With a spike in global oil demand coupled with crude prices soaring above $100/bbl, analysts expect a significant increase of drilling activity in North America’s largest shale patch—a move that could bring much-needed relief to pump prices.
“The potential for an additional output of 500,000 barrels of oil per day could represent as much as approximately 4% of total U.S. daily production, hopefully flattening both oil and gasoline prices,” Steve Reese, CEO of Reese Energy Consulting Co., told Hart Energy.
Although the Permian Basin is buzzing with activity to pump more for the oil-thirsty world, Reese believes that the producers will not lose sight of shareholder returns and drilling costs.
“The increased activity and capital spend forming in the Permian now will be much more well thought out this time as producers are more cognizant of shareholder returns and drilling economics,” he said.

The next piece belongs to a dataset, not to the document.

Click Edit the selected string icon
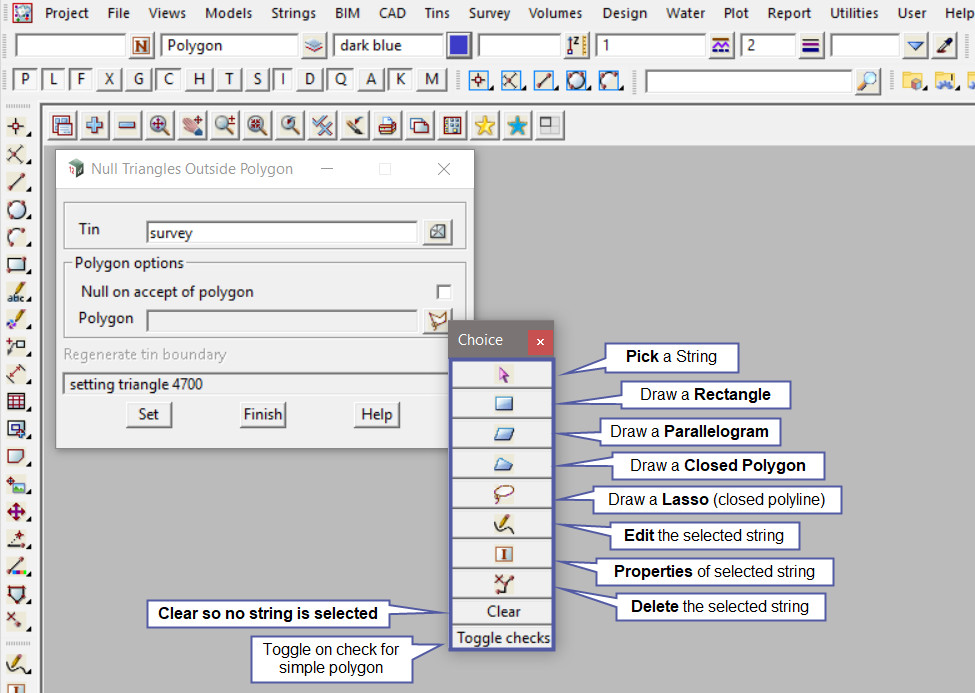This screenshot has width=975, height=693. pos(502,523)
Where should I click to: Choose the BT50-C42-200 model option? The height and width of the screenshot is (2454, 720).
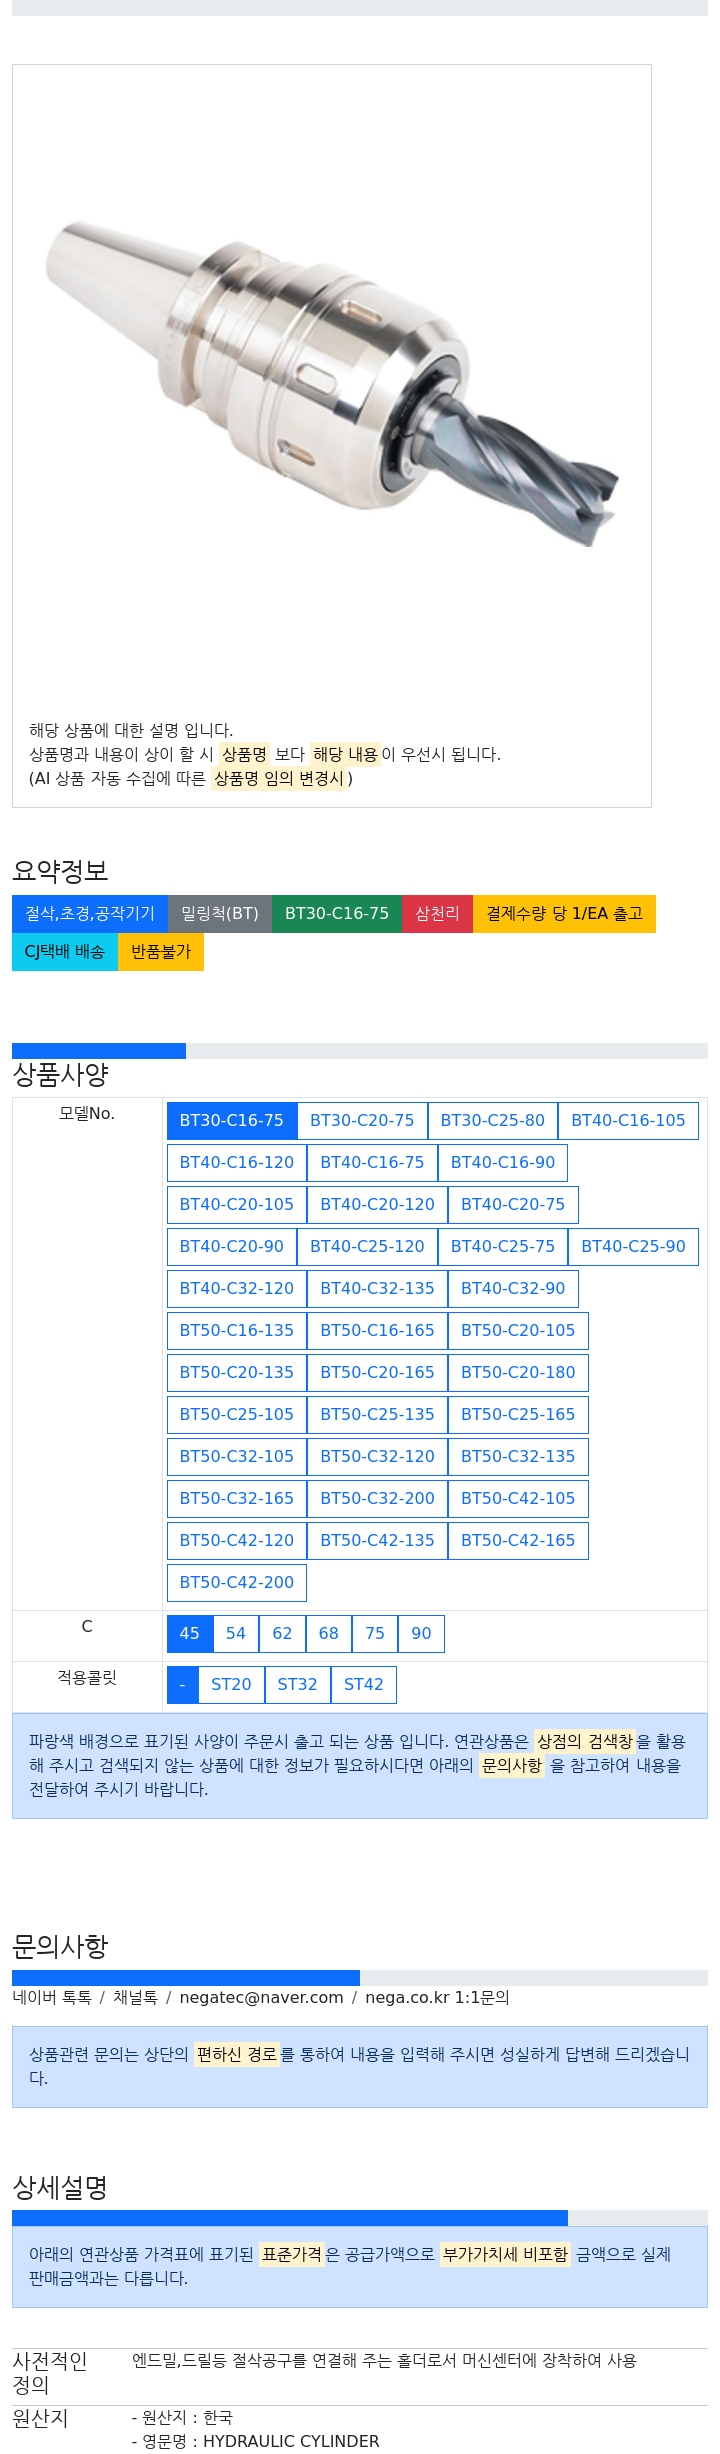click(x=237, y=1583)
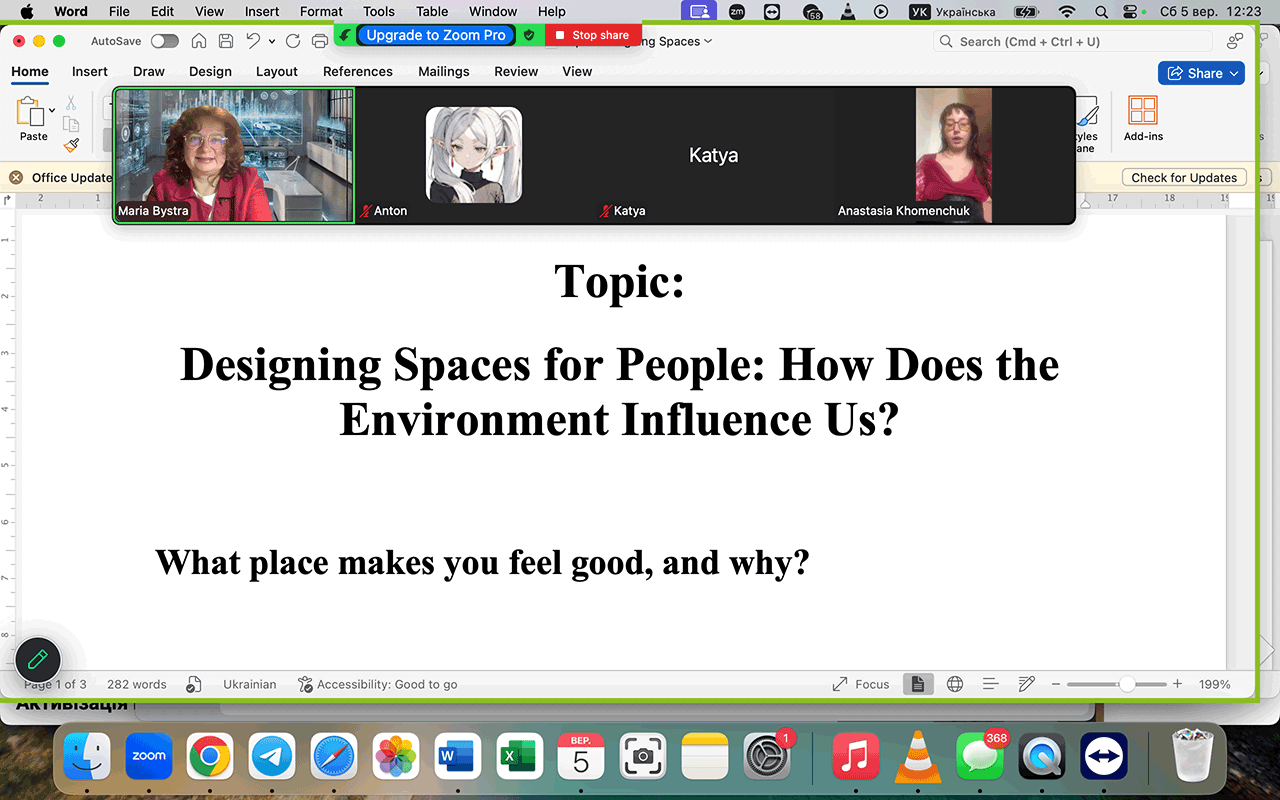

Drilling permits in the Permian saw an “unprecedented period of high activity,” averaging about 210 in the week ending April 3, offering a clear indication that Permian producers are responding to higher prices, according to Rystad Energy.
Additionally, a total of 904 horizontal drilling permits were awarded last month, which was an all-time high.
Even though weekly horizontal permit approvals have occasionally spiked above 200 in recent years, but the persistently elevated levels from regulators in Texas and New Mexico are “unprecedented,” the research firm noted.
“This is a clear signal that operators in the basin are kicking into high gear on their development plans, positioning for a significant ramp-up of activity level,” Artem Abramov, Rystad Energy’s head of shale research, said in a note.
“The surge in permitting activity positions the industry for continuous rig count additions in the second half of 2022 and foreshadows a significant increase in supply capacity from early 2023,” he added.
Although the time from permit approval to the start of drilling varies substantially across producers in the same basin, Rystad research shows that the current permit activity trend points to a continuous uptick in drilling in the coming months.
The current surge cannot be classified as a “temporary anomaly” caused by major permitting round timings overlapping. Instead, the trend firmly points to a “robust expansion in activity plans” for Permian drillers that will likely be sustained in the coming weeks.
Another indication of a production surge, Rystad noted, is the higher-than-average number of approved permits recorded by large public and private operators in the Permian although independents took the lion’s share of permits scoring 500 in March.
While Pioneer Natural Resources secured record-breaking 99 horizontal permits in March, Diamondback Energy also recorded an unusually high drill permit activity during the period with 59 horizontal permits approved. Other notable operators in the basin includ Exxon Mobil with 43 permits, Occidental Petroleum with 42 and EOG Resources with 28 permits last month.
Private operators too, are stepping up production and are running half of the total rigs across North America, noted James West, senior managing director at Evercore ISI.
"The private operators are responsive to commodity price signals," West said, adding that "the higher oil price is clearly getting their attention."
Private operators including Franklin Mountain Energy, Birch Resources and Spur Energy Partners secured more permits in March relative to the average rate in the previous 12 months.
According to West, most basins across the U.S. shale have reported growth in permits with the exception of DJ-Niobrara, which saw a 78% month-to-month decline in permitting activity.
"Texas, the clear driver in March’s increase, now sits at its highest permitting levels since October 2014, which marks a whopping 6-and-a-half year high that foresees continued record U.S. production in the mid-term," he said.
However, with a two- to three-month lag between the permitting and spudding of the well, West noted that the spike in permits in the Permian Basin in March suggests an increase in drilling by mid-year.
While the increase in drilling will result in higher production, U.S. shale producers will have to overcome several hurdles including labor shortages and supply constraints.
"We believe several constraints to production growth exist including limited frac spreads to complete wells, labor tightness and shortages of truckers, sand, [Oil Country Tubular Goods], chemicals and other necessary materials," West said.